■ **What you are asked to do**
Only the lines that contain the string "page" belong in the answer; pull them from the records.

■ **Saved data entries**
********************
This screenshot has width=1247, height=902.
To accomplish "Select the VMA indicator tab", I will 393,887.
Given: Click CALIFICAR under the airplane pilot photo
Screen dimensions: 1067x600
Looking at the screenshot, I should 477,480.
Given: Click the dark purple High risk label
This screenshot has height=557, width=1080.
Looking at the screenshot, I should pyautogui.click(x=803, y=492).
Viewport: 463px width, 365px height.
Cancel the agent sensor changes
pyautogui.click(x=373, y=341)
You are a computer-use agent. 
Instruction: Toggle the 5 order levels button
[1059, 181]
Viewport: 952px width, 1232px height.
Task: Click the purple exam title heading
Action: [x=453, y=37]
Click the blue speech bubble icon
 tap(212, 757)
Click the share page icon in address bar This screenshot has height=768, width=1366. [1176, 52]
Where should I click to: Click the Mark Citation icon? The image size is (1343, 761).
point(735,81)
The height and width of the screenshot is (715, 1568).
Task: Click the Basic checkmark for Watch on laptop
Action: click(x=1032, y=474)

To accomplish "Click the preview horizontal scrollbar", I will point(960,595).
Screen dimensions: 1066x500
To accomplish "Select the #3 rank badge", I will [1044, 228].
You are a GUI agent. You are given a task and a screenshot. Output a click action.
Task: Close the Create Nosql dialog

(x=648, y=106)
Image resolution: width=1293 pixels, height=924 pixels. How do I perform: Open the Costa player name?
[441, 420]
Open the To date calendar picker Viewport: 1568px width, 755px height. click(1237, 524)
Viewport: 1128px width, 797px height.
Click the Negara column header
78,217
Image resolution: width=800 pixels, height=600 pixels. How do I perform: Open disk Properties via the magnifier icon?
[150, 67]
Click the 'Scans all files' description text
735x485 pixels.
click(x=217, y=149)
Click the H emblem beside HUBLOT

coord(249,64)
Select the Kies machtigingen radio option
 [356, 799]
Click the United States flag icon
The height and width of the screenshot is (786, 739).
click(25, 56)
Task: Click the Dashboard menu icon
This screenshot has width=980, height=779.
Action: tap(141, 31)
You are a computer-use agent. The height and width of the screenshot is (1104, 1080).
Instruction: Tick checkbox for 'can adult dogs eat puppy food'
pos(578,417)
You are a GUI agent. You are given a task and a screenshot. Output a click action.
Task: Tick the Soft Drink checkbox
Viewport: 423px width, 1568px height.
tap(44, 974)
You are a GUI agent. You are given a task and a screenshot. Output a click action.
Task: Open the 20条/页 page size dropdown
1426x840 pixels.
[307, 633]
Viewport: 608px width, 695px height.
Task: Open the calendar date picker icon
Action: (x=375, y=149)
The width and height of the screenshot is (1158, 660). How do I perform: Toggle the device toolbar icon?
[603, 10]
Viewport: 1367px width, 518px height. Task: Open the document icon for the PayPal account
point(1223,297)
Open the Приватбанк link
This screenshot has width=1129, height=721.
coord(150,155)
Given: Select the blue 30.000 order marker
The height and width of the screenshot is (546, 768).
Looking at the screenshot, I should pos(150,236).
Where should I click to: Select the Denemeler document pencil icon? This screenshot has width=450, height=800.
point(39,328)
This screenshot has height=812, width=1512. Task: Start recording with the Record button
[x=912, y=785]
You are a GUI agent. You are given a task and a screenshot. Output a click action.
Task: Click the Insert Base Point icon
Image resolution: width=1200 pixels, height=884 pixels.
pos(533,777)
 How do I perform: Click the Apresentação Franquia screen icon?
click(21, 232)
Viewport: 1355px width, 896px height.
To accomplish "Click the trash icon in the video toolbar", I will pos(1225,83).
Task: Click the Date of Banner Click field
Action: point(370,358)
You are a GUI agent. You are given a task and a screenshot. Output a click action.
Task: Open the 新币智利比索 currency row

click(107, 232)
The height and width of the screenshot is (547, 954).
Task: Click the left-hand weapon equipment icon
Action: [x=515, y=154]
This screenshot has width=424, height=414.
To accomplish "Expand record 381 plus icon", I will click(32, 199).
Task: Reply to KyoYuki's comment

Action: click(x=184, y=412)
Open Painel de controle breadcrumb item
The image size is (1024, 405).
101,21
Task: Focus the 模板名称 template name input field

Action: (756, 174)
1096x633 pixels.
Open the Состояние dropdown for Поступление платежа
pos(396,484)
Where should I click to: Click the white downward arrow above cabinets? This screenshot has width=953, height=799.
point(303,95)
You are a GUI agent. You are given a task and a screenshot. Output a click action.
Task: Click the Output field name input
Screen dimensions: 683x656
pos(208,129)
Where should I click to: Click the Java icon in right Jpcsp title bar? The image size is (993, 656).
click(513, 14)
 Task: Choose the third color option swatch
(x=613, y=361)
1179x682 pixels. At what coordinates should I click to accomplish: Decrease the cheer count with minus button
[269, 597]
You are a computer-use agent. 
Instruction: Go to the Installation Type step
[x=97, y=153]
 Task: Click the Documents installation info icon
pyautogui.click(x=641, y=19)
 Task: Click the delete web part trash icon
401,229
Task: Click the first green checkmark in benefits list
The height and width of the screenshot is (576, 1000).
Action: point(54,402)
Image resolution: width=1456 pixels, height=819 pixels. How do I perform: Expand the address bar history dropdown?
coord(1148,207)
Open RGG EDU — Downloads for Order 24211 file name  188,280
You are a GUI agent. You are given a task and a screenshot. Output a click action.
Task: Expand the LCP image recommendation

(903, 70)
********************
■ **Exercise answer**
Click the share page icon in address bar This screenshot has height=768, width=1366. [1176, 52]
Task: Open the 20条/页 page size dropdown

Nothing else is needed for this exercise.